Navaneetham Padmanabha Seshadri, popularly known as N. P. Sheshadri, was an Indian musicologist, scholar, administrator and the founder secretary of National Cultural Organization. He was known for his services for the promotion of Indian culture and heritage. Seshadri was honored by the Government of India, in 2002, with the fourth highest Indian civilian award of Padma Shri

==Biography==
Navaneetham Padmanabha Seshadri was born in a Tamil Brahmin family to N. S. Padmanabha Ayengar and Lakshmi Sundari at Kandiyur in the South Indian state of Tamil Nadu on 2 January 1929. He graduated in commerce (BCom) and continued his education to secure a doctoral degree (PhD). His career started in 1949 by joining the Ministry of Commerce and Industry where he, later, became the economic investigator, a first time appointment by the Planning Commission of India, in 1950. He stayed in that post till 1953 during which time he was involved in organizing exhibitions related to the five year plan under the Ministry of Information and Broadcasting. In 1953, he was transferred to the National Cooperative Development Warehousing Board for a three year term and in 1956 to 1957, he worked at the Publicity and Information Division of the Planning Commission. In 1958, he was appointed as the deputy director of the Song and Drama Division of the Ministry of Information and Broadcasting.

1968, he moved to the Cultural, Protocol and Trade Promotion Division as a joint director and in 1972, he took charge of the Asia '72, present day India Trade Promotion Organization, event of the Ministry of Commerce where he stayed till 1975. The next two years were spent at Planning Commission as a deputy director and in 1977, he was appointed as the joint development commissioner of the Handlooms Export Promotion Council (HEPC) under the Ministry of Commerce, a post he held till hs retirement from the government service. Seshadri served as the cultural advisor to the Trade Fair Authority for Agri Expo of 1977. He was the secretary of All India Music Society during 1949-50, was a member of the Bharati Centenary Celebration Committee in 1979 and was involved in the organization of Handloom Pavilion in Moscow in 1978.

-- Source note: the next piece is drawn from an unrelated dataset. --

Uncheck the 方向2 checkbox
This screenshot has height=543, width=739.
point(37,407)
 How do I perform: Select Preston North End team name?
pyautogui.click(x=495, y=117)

Seshadri was known for his efforts for the promotion of Indian culture and heritage. He founded the National Cultural Organization (NCO) in 1950, inaugurated by the then Prime Minister of India, Jawaharlal Nehru. Under the aegis of this organization, he organized many cultural festivals in Delhi, such as the Tansen Festival, Thyagaraja Festival, Purandaradasa Festival and Bharati Festival. His contributions have been reported in popularizing Indian handloom. During his tenure as the joint development commissioner of HEPC, he introduced the Janata Sari and Janata Dhoti, selling the garments through HEPC outlets, at ₹15 (USD0.30) apiece. His efforts were also reported behind the drive to popularize Indian tea during his stint as the director of the Tea Promotion Council; his presentation of a packet of Indian tea to Lady Diana have been written about by the media.

Seshadri died on 16 November 2009, aged 81, succumbing to old age illnesses, leaving behind his wife, Sakuntala, two sons, N. S. Parthasarathy and N. S. Padmanabhan, and daughter Raji Gopalan.

==Awards and recognitions==
Seshadri received Maya Award from the Guild of Architects in 1978 and the first Mian Tansen Award from the Dhrupad Society in 1979, followed by other awards such as Tyagaraja Award, Ashoka Mayur Award, National Handloom Award and Asian Cultural Award. He is also a recipient of Hakim Khan Suri Award, Rashtriya Ekta Award, Kalai Kavalan Award, Puradaradasa Award and Guruvayur Elephant Award. The Government of India honoured Seshadri in 2002 with the civilian award of Padma Shri.